§ Page extract:

--------------------------------------------------

The Tribune has a easy, quick read on South Loop icon Manny's Deli and how they've had to quickly evolve some of their service during Covid. It's probably not super unique as almost all restaurants have had to get creative in the current environment, but just goes to show a real story of evolution:
But due to the coronavirus pandemic and the closing of all restaurant dining rooms, these days there’s no hum, clang of utensils, or conversation sounding off the walls at Manny’s. “Obviously, it’s pretty quiet,” says fourth-generation co-owner Dan Raskin in a phone interview. “We are still open for customers, and have curbside and delivery options, but business is down like 70 percent.”
Raskin says that some of his biggest losses came from canceled events. “Corporate events, wedding rehearsals, conventions — all of those orders were canceled,” says Raskin. “They want their deposits back and they can’t reschedule. They are upset about cancelling, and I feel bad for them.”

--------------------------------------------------

§ Record extracts:
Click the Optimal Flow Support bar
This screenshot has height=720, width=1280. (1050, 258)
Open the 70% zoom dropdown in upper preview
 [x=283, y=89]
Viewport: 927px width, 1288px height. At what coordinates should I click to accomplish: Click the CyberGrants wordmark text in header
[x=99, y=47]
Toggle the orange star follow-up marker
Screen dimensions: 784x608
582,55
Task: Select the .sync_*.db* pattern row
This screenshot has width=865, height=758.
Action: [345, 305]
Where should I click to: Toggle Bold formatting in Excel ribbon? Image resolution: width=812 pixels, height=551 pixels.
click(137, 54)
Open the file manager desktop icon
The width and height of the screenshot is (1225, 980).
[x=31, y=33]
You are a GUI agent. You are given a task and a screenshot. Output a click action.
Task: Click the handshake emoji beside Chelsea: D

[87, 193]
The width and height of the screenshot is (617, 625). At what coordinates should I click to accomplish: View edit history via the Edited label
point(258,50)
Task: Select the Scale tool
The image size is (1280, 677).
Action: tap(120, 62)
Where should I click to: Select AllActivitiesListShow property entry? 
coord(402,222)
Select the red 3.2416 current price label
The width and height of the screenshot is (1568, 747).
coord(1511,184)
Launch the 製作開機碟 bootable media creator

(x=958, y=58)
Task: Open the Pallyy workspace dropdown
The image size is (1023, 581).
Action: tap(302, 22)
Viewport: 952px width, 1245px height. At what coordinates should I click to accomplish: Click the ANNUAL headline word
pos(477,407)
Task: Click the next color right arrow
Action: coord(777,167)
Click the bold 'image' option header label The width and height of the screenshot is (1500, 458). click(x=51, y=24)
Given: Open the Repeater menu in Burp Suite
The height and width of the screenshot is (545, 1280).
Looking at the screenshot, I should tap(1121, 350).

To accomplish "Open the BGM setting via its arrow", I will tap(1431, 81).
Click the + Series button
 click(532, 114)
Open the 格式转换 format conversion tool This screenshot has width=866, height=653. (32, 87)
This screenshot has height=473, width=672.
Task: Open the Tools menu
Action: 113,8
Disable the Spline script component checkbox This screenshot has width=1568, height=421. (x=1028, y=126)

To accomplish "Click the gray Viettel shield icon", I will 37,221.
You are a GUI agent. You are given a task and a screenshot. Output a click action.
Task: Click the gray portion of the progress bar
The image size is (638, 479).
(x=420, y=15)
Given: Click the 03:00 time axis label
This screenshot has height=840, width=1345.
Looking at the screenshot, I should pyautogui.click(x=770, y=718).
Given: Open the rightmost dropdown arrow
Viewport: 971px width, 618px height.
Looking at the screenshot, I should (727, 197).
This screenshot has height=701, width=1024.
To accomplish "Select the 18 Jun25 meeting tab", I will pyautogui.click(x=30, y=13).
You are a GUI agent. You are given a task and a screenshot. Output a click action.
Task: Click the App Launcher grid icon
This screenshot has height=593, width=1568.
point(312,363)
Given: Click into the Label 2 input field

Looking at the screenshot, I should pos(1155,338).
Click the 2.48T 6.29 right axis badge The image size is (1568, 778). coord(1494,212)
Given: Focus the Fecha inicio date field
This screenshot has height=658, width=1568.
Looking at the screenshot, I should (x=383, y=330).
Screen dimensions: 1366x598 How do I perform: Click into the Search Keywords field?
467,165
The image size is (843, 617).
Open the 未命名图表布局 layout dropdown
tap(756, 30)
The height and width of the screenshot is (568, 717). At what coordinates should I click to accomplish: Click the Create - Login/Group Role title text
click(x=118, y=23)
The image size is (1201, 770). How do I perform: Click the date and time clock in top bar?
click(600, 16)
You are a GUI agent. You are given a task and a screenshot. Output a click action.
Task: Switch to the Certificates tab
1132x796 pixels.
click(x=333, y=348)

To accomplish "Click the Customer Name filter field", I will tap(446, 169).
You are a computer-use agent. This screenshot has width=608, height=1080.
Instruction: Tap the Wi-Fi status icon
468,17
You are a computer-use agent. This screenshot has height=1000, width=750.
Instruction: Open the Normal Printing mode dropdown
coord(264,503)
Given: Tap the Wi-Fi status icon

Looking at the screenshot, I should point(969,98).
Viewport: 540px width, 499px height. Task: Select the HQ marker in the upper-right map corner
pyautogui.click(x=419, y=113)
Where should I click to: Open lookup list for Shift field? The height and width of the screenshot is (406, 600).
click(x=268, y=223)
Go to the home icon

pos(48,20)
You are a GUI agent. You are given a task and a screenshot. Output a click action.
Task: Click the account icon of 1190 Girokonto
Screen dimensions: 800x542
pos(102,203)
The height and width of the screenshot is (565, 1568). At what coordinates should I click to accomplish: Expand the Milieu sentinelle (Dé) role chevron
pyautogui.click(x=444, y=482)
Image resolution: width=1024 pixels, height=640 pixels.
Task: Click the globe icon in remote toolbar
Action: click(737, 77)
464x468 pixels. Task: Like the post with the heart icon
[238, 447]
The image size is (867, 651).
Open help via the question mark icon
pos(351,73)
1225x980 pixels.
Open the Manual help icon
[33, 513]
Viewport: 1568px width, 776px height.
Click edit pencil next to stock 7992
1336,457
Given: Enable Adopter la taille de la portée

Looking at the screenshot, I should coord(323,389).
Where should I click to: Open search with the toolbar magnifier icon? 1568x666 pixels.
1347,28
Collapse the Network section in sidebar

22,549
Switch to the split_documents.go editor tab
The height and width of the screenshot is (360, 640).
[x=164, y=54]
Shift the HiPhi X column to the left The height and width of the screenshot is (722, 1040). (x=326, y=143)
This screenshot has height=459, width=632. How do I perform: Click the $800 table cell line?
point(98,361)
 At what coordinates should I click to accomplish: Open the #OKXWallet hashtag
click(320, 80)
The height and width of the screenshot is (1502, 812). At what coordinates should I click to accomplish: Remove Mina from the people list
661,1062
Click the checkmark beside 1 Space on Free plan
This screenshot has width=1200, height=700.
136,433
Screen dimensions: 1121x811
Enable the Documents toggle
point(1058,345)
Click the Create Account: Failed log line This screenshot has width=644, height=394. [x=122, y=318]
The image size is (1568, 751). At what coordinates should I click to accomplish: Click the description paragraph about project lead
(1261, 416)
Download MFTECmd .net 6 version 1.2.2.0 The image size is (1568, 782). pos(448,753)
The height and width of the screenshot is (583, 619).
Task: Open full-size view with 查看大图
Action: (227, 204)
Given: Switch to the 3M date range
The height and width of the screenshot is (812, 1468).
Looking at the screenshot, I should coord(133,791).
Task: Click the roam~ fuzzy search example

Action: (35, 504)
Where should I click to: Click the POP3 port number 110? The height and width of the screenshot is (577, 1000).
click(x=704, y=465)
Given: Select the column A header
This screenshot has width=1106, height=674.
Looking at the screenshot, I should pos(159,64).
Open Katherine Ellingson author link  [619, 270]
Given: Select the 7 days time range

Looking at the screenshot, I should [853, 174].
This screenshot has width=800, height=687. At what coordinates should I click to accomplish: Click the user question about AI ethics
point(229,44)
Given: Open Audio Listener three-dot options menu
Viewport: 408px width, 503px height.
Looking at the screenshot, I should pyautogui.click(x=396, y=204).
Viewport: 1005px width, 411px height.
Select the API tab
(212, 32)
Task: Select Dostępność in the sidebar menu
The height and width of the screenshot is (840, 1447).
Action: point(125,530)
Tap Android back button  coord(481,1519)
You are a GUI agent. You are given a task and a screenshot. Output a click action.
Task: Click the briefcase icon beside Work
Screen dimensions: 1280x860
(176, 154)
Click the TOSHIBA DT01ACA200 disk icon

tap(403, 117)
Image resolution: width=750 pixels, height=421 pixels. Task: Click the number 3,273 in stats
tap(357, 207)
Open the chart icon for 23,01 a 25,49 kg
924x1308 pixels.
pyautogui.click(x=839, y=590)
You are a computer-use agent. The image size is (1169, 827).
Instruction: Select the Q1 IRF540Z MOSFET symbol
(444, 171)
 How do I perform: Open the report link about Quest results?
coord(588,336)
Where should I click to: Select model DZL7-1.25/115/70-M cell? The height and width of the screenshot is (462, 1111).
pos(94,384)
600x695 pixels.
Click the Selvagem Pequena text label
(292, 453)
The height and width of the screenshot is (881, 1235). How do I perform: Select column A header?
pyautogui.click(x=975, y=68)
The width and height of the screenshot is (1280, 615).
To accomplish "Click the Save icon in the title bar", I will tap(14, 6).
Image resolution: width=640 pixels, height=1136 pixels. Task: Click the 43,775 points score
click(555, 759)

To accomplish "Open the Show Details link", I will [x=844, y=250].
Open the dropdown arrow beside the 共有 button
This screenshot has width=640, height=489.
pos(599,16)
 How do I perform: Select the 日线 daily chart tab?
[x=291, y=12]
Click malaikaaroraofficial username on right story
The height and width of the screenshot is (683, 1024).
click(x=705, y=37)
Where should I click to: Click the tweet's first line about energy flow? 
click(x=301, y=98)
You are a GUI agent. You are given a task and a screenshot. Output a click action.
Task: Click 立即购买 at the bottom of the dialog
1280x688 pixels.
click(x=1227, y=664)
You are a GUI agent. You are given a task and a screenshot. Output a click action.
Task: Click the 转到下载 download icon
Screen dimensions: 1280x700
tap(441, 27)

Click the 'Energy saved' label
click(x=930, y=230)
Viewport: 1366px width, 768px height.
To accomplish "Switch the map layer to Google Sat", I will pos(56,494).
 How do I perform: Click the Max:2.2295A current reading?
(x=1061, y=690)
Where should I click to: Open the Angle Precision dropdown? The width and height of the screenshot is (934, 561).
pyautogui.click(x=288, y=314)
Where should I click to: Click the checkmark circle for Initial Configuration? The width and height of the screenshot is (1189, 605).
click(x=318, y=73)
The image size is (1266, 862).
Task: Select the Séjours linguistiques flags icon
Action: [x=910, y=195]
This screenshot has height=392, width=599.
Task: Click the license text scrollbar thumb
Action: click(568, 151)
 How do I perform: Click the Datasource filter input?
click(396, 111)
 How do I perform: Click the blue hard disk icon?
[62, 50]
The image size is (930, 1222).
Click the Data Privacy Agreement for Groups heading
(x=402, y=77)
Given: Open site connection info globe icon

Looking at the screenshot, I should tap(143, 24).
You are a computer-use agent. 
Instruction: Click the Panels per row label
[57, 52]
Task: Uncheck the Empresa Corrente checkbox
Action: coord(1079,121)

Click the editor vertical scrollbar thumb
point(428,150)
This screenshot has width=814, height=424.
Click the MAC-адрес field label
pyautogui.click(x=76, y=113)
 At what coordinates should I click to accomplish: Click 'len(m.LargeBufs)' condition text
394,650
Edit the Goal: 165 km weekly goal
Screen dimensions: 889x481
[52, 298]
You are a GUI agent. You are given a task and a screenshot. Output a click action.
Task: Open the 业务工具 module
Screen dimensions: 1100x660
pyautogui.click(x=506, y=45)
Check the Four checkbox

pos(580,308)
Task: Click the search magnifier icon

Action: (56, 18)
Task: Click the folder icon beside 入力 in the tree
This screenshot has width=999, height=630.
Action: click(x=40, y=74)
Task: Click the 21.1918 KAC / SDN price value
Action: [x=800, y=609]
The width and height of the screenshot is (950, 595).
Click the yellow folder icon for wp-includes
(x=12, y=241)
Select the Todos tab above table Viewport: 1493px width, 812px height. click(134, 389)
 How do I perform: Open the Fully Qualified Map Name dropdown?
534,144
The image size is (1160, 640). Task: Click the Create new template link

--------------------------------------------------

Reproduce the Manny's Deli passage in full, word for word. The data has no connection to the text.

§ Response to this exercise:
The Tribune has a easy, quick read on South Loop icon Manny's Deli and how they've had to quickly evolve some of their service during Covid. It's probably not super unique as almost all restaurants have had to get creative in the current environment, but just goes to show a real story of evolution:
But due to the coronavirus pandemic and the closing of all restaurant dining rooms, these days there’s no hum, clang of utensils, or conversation sounding off the walls at Manny’s. “Obviously, it’s pretty quiet,” says fourth-generation co-owner Dan Raskin in a phone interview. “We are still open for customers, and have curbside and delivery options, but business is down like 70 percent.”
Raskin says that some of his biggest losses came from canceled events. “Corporate events, wedding rehearsals, conventions — all of those orders were canceled,” says Raskin. “They want their deposits back and they can’t reschedule. They are upset about cancelling, and I feel bad for them.”